Journeying from its source in principle to its destination in a policy proposal, any idea is refracted, colored, sometimes distorted, as it passes through myriad ideological lenses and filters. And, accordingly, the central planner’s premise, shared by the left and right, takes shape differently in the hands of each, touched by differing philosophical convictions and directed toward different ends.

Joe Biden fretted about carbon emissions and sought to make the composition of energy production, the construction of infrastructure, and even the technologies found in the cars Americans drive and the appliances in American homes a question to be decided by politicians and bureaucrats in Washington, D.C.—efforts which concluded in failure.

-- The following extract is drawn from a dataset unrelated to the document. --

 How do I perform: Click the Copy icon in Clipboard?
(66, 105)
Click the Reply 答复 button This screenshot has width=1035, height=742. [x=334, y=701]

President Trump desires more domestic manufacturing; ergo, protectionism. He desires more high-tech, cutting-edge domestic manufacturing; ergo, the federal government acquired a 10-percent stake in Intel, becoming the company’s largest shareholder. He has been persuaded that organized labor is his friend; ergo, he conjured up a “golden share” in U.S. Steel, in no small part to enable his administration to protect the firm’s unionized employees.

In state capitals and city halls, similar assumptions obtain, and similar plans are propounded. For example, in the effort to make access to broadband internet ubiquitous, government-owned networks—which almost invariably founder—have been constructed in cities nationwide. Penetrating the national news cycle, Zohran Mamdani (New York City’s mayor-presumptive) advocated city-run grocery stores, opening their doors in competition with the private sector. No matter that such proposals have, in practice, proved themselves quixotic.

The ideologies of central planning rarely succeed even by the metrics of the planners themselves. So long as people remain people—both in their shortcomings as technocrats and in their independence and interest as entrepreneurs and workers—socialism and its softer, nicer, more palatable progeny will remain a scheme practicable only in Utopia, the land that never was and cannot be.

If men had the psychology and habits of the white ant, perhaps, things would be different; but, as Winston Churchill noted, “human nature is more intractable than ant-nature.” To their chagrin, politicians are left to contend with the world as it is, and with people as they are.

Russell Kirk once wrote: “Ignore the fact, and that fact will be your master.” Trumpian protectionism, single-payer medicine, or Mamdani’s petty socialism—none will succeed. No matter how powerful the force of the will or of the passions that propel them to completion, these projects cannot and, therefore, will not overcome the laws of economics, founded in human nature.

Finding failure, the central planners will run to and fro, searching vainly for some new policy remedy with which to save the patient, ignorant of the fact that the disease was, in the first place, brought on by an unnatural and imprudent course of treatment.

In the words of a popular online meme: “Reject modernity; embrace tradition.” Indeed, both left and right ought to reject the modern innovation of economies directed and micromanaged by the state and return to America’s heritage: liberty, property rights inviolable, and free markets.